Die Serie "Gott" versammelt Collagen, die sich mit der Bildtradition des Christentums auseinandersetzen – mit Christusdarstellungen und mit Teufelsfiguren aus mittelalterlichen und Renaissance-Bildwelten. Diese historischen Bilder werden aus ihrem ursprünglichen Zusammenhang herausgelöst, fragmentiert und in neue visuelle Räume versetzt.
Im Zentrum steht das Gesicht Christi: ein Bild, das über Jahrhunderte hinweg zum Sinnbild für Erlösung, Leid und göttliche Präsenz geworden ist. In den Collagen wird dieses ikonische Motiv mehrfach gebrochen.
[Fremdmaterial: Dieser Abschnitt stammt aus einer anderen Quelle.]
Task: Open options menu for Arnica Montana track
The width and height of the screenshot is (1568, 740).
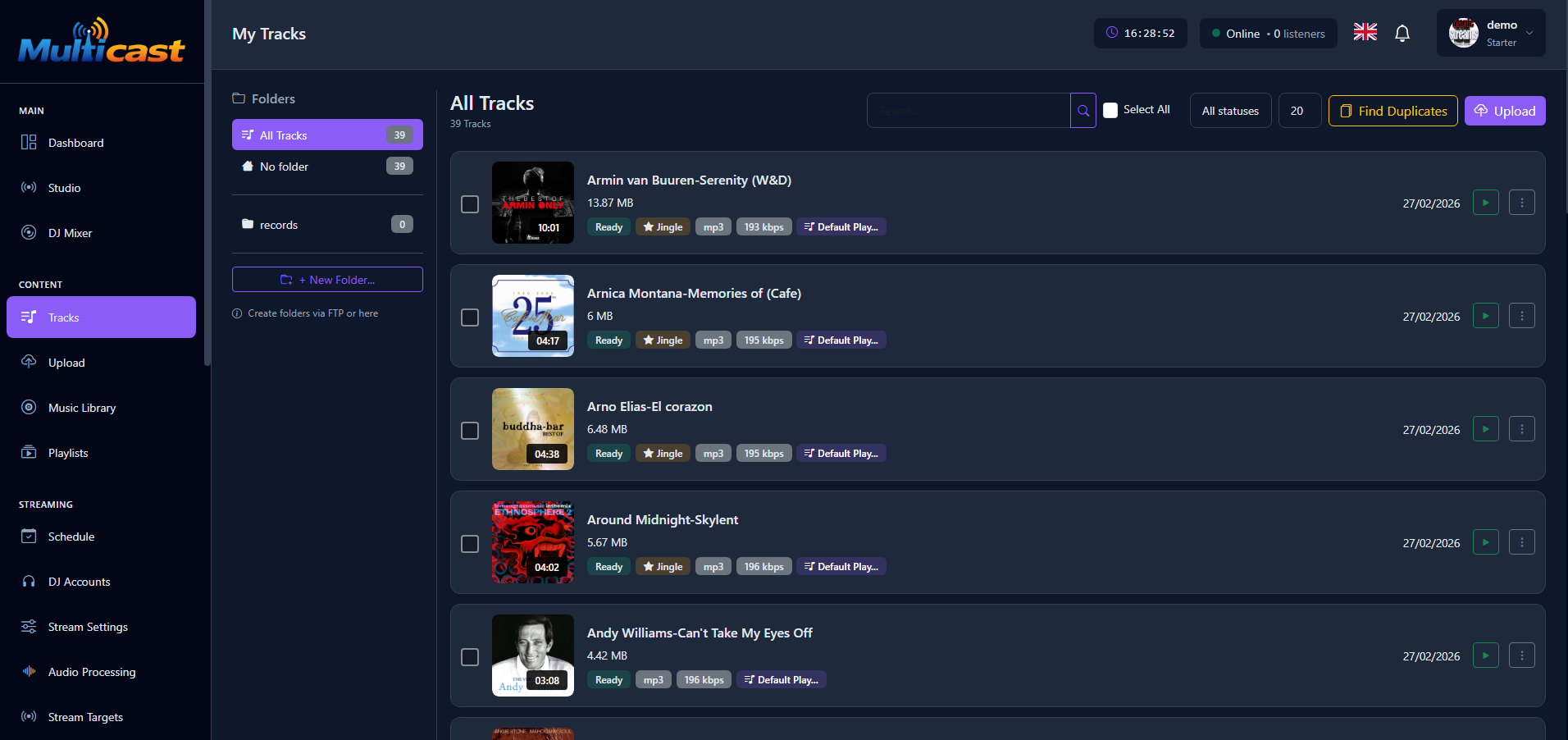Action: point(1521,316)
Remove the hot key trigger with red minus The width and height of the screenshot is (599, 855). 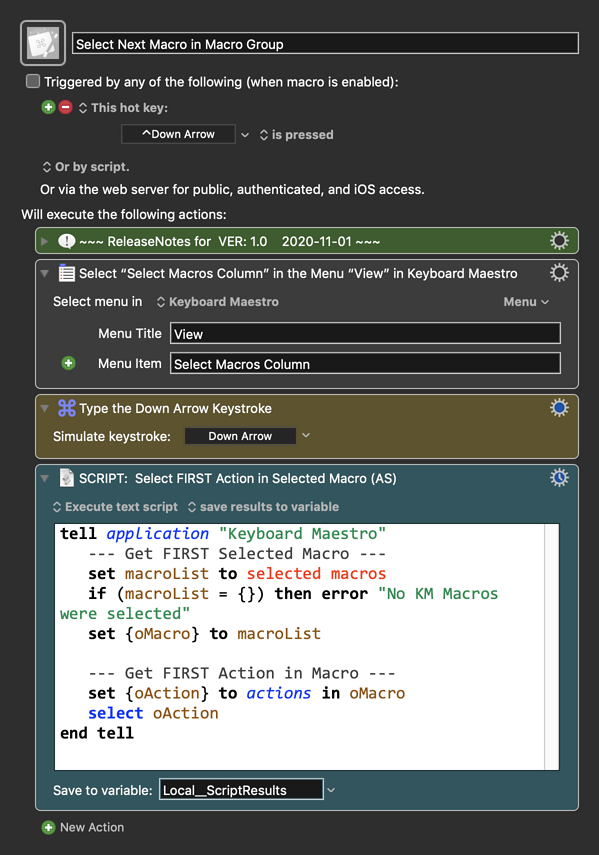click(x=65, y=107)
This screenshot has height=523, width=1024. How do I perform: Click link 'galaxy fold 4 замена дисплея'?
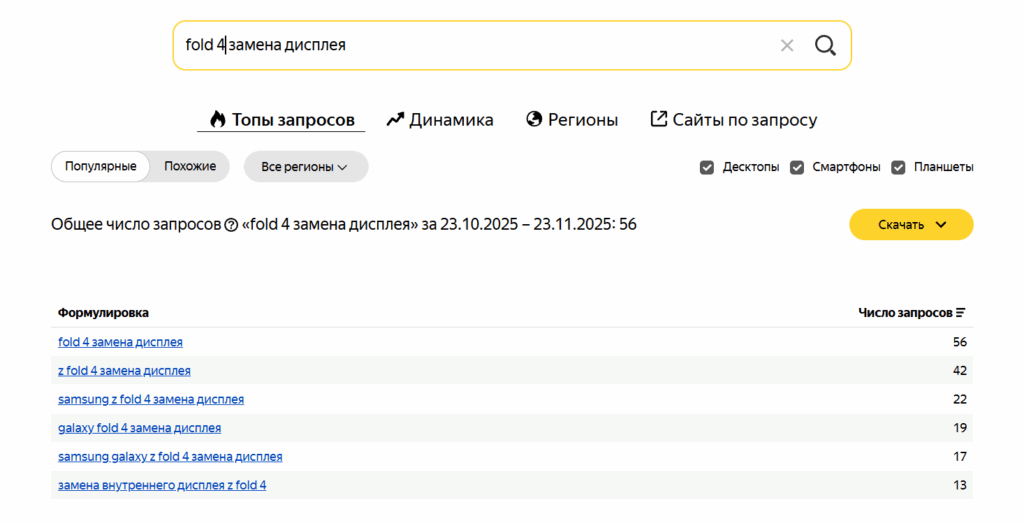pos(139,428)
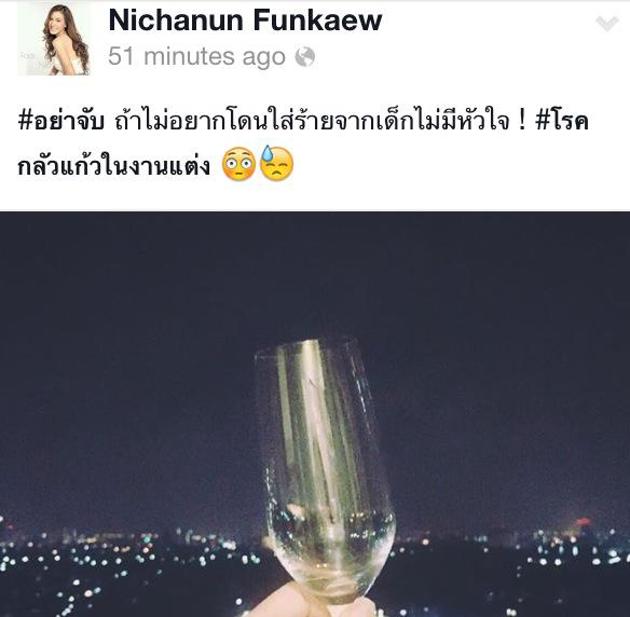Open the attached night photo of the wine glass
The image size is (630, 617).
pyautogui.click(x=315, y=414)
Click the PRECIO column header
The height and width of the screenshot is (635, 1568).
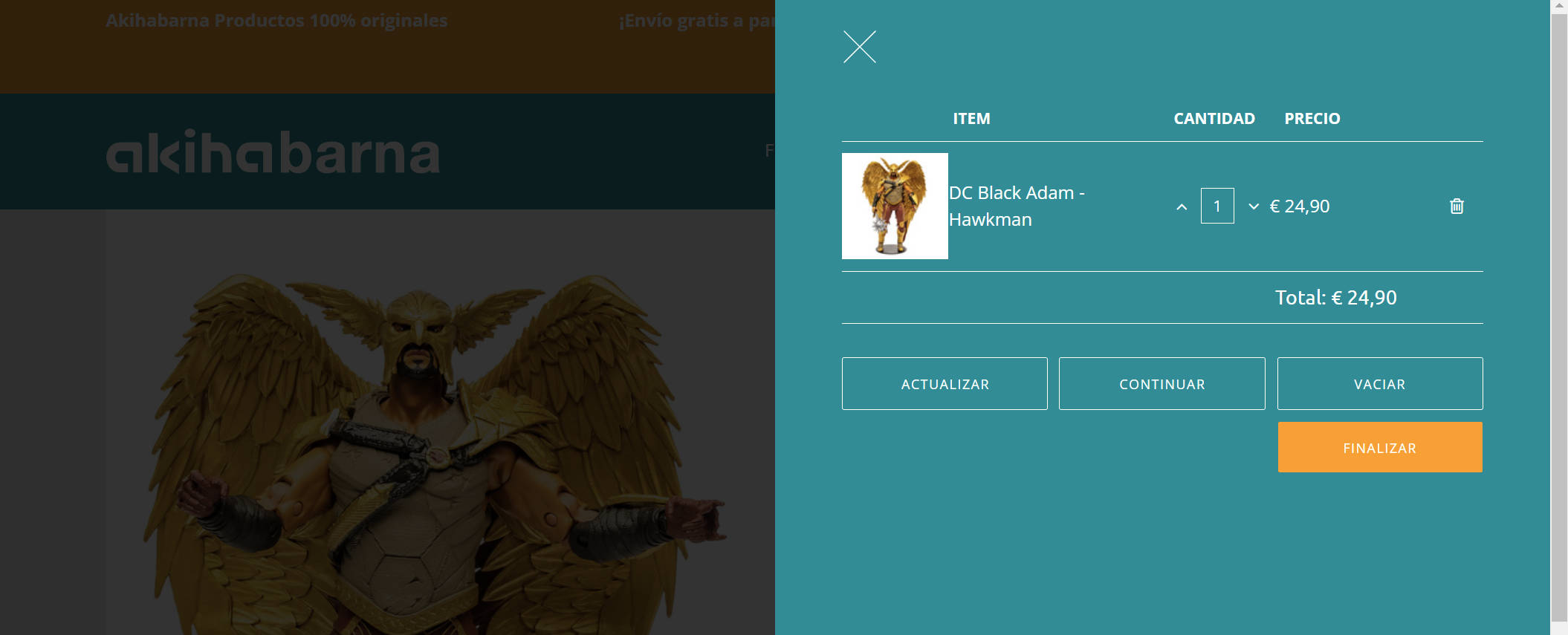point(1312,119)
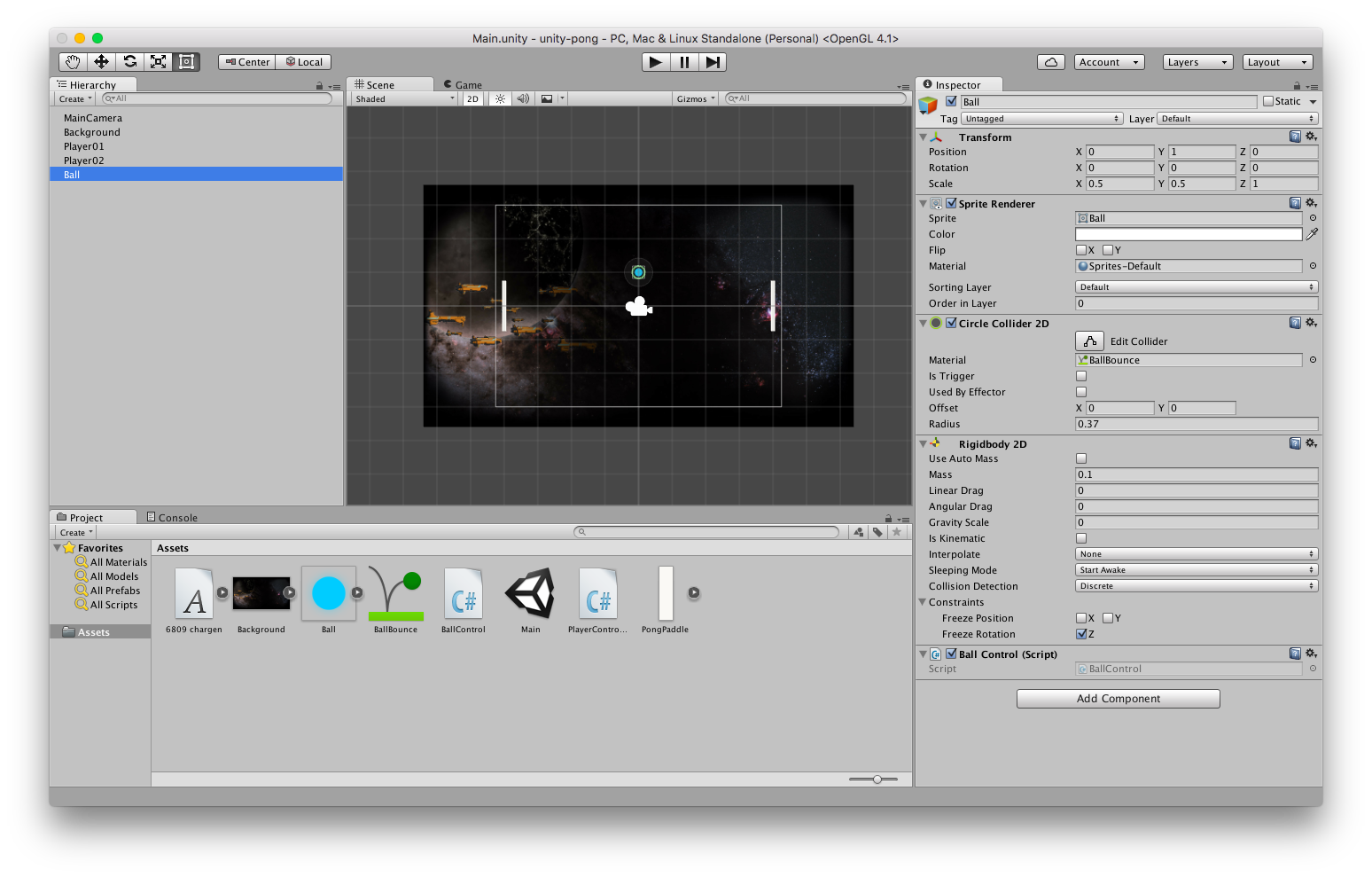Viewport: 1372px width, 877px height.
Task: Enable the Is Trigger checkbox
Action: (x=1081, y=376)
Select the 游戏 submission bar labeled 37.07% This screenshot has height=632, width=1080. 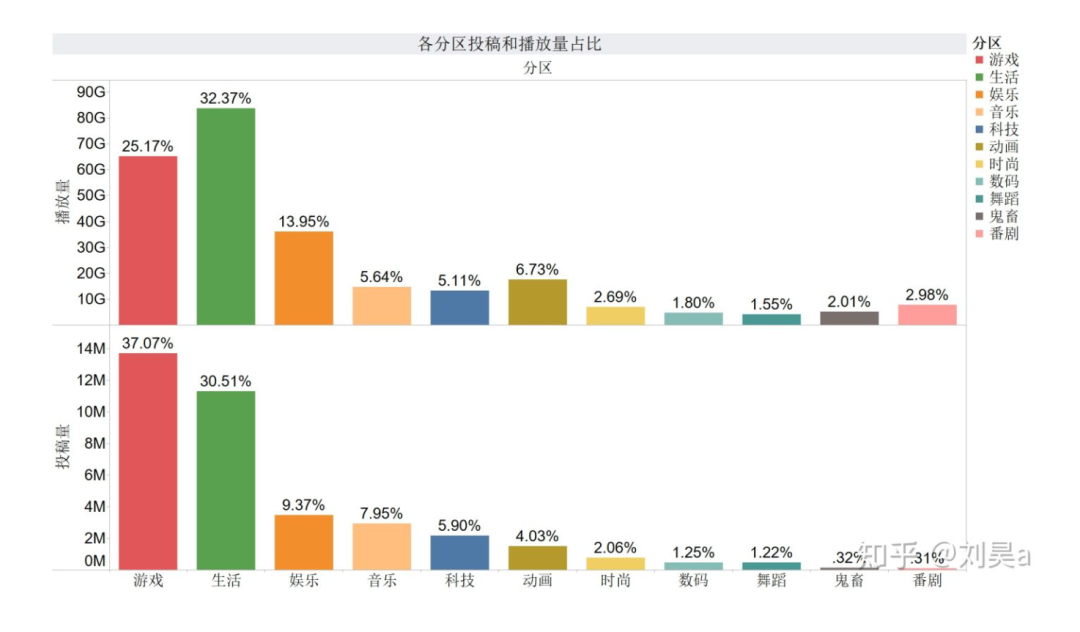coord(148,461)
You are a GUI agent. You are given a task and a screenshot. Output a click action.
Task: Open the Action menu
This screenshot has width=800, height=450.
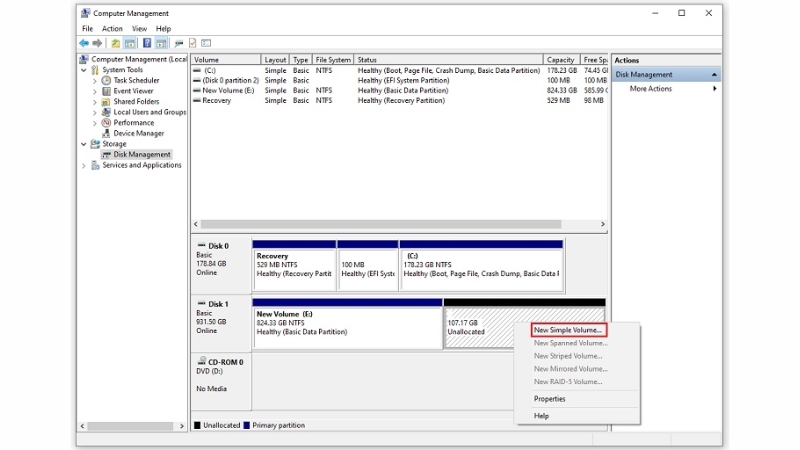click(x=112, y=29)
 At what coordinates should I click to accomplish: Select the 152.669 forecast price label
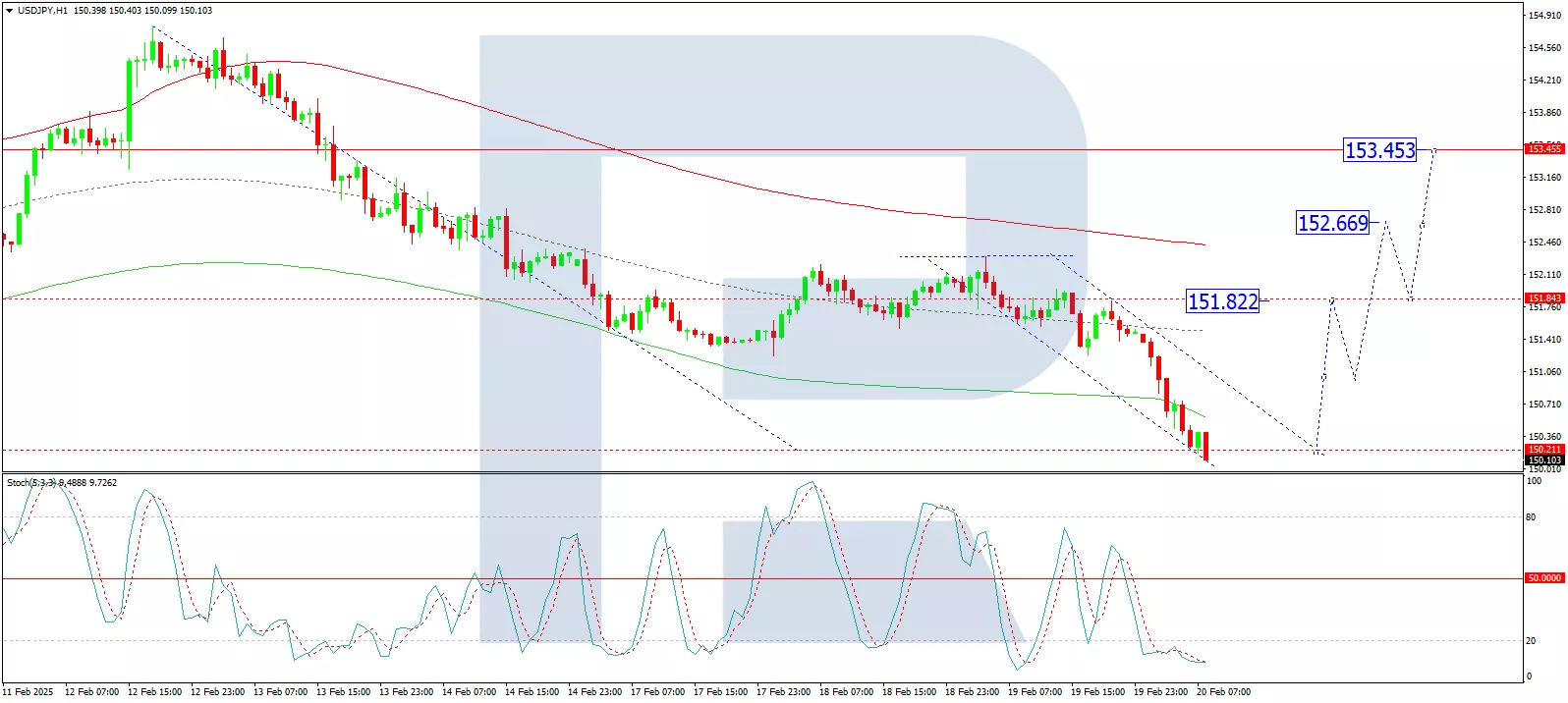pyautogui.click(x=1332, y=223)
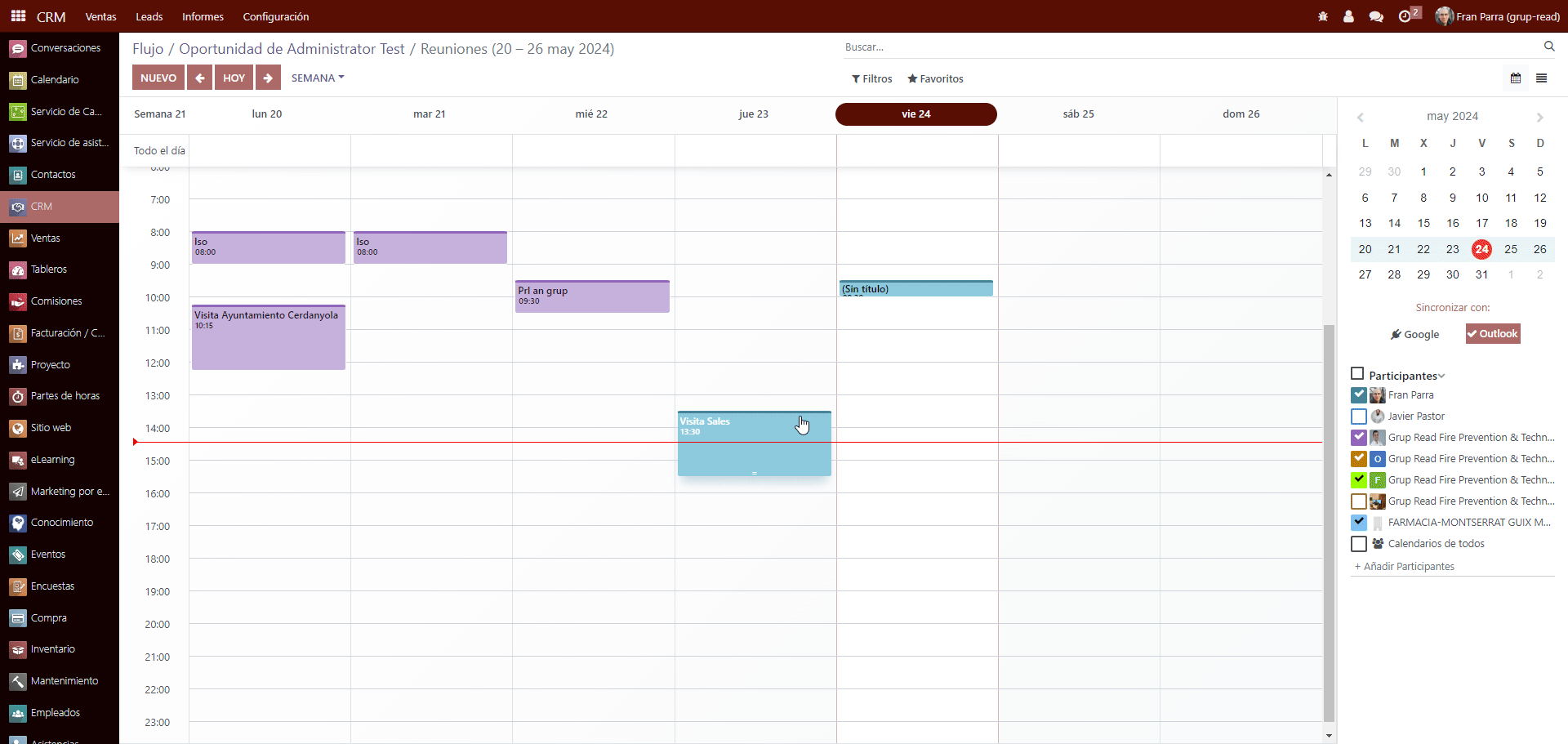Click the NUEVO button

tap(158, 78)
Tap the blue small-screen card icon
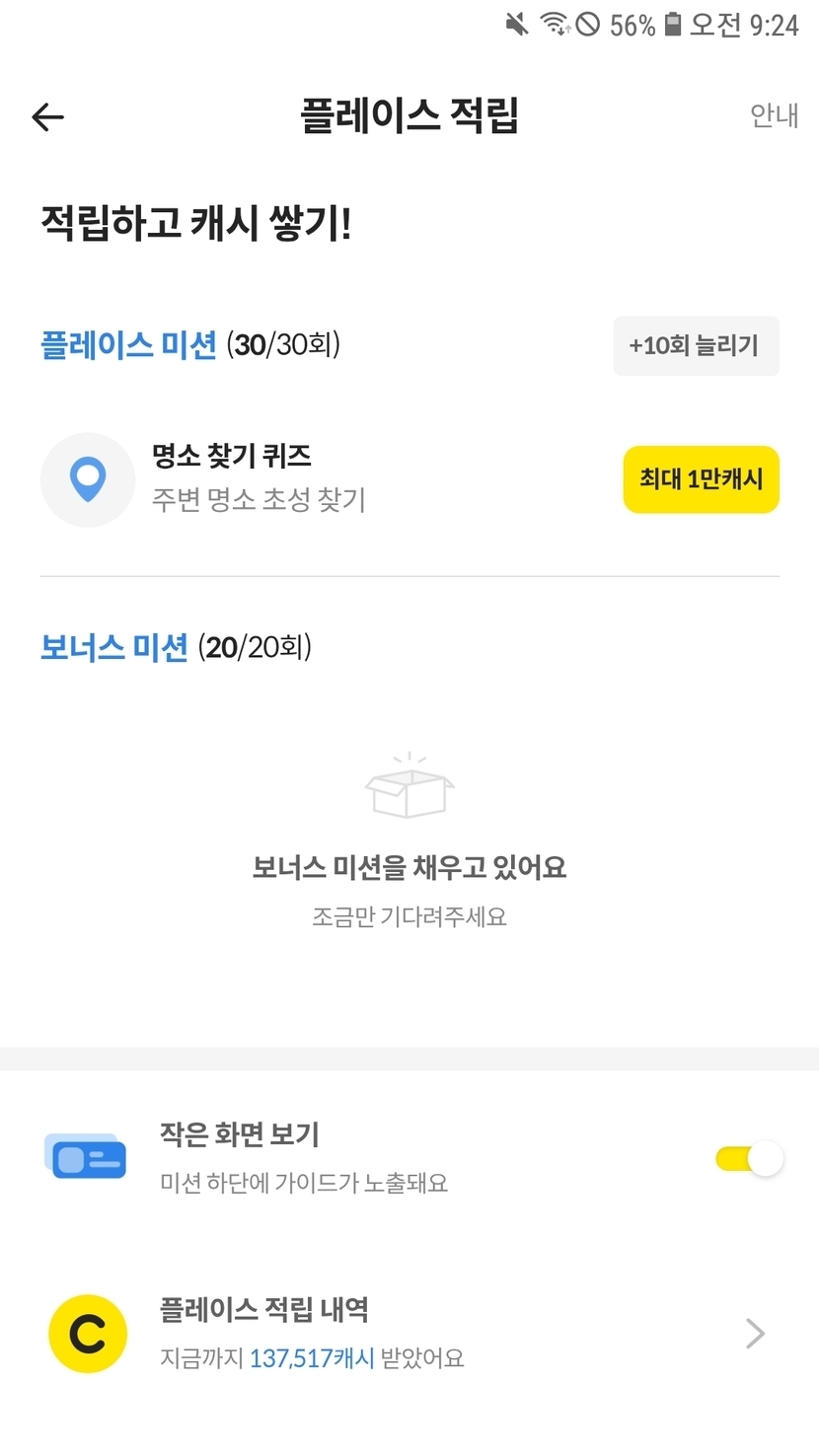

Teile der Figur verschwinden hinter Farbschichten, werden von fremden Körpern überlagert oder von grotesken Dämonen bedrängt. Die einst geschlossenen religiösen Bilder öffnen sich zu instabilen, widersprüchlichen Bildräumen.
Zwischen Heiligenbild und Monster, zwischen Andacht und Verstörung entsteht eine Spannung, die den Blick der Betrachter festhält.
Farbe, Übermalung und Collage greifen bewusst in die Autorität der historischen Bilder ein. Die Gesten erinnern an eine Art visuelle Archäologie: Schichten werden freigelegt, zerstört und neu zusammengesetzt. Das Heilige erscheint dadurch nicht als unantastbare Wahrheit, sondern als kulturelles Bild, das sich ständig verändert und neu interpretiert werden kann.
Zwischen Schönheit, Gewalt, Zweifel und Hoffnung entstehen Bildräume, in denen Glaube, Angst und Fantasie gleichzeitig sichtbar werden.